# [WHAT TO WORK ON]
Repeat everything in the entries below without changing a character, from the line containing "You are a computer-use agent. The" down to the very end of the entries, including both of those ends.

# [DATA PROVIDED]
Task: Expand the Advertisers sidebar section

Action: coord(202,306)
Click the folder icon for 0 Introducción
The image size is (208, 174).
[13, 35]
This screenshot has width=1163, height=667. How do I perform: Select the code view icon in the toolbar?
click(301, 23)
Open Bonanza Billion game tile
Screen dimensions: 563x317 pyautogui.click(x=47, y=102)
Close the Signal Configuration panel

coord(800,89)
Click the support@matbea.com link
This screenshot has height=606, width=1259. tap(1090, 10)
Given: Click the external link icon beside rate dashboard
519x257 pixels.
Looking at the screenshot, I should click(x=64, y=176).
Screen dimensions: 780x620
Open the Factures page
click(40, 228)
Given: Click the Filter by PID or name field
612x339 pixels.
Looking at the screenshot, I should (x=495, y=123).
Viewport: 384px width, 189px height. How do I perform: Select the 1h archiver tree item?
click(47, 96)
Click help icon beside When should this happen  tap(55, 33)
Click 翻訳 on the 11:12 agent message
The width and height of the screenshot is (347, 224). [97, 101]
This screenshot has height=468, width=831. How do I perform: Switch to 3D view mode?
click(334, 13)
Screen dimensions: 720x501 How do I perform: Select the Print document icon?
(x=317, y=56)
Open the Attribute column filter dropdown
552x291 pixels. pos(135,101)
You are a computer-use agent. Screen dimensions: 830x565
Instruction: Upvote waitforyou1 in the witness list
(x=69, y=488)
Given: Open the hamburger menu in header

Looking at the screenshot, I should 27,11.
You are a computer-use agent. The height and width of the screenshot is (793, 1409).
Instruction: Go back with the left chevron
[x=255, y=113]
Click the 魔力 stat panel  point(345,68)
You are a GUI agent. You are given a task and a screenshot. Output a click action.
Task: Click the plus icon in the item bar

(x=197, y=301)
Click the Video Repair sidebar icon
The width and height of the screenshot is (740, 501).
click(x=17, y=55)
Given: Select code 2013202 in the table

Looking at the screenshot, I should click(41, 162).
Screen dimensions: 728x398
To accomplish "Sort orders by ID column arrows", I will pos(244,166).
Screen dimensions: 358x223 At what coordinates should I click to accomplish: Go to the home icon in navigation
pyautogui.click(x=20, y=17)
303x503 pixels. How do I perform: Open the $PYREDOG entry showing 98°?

# [EXERCISE RESPONSE]
You are a computer-use agent. The height and width of the screenshot is (793, 1409).
Instruction: Go back with the left chevron
[x=255, y=113]
Click the 魔力 stat panel  point(345,68)
You are a GUI agent. You are given a task and a screenshot. Output a click action.
Task: Click the plus icon in the item bar

(x=197, y=301)
Click the Video Repair sidebar icon
The width and height of the screenshot is (740, 501).
click(x=17, y=55)
Given: Select code 2013202 in the table

Looking at the screenshot, I should click(41, 162).
Screen dimensions: 728x398
To accomplish "Sort orders by ID column arrows", I will pos(244,166).
Screen dimensions: 358x223 At what coordinates should I click to accomplish: Go to the home icon in navigation
pyautogui.click(x=20, y=17)
303x503 pixels. How do I perform: Open the $PYREDOG entry showing 98°?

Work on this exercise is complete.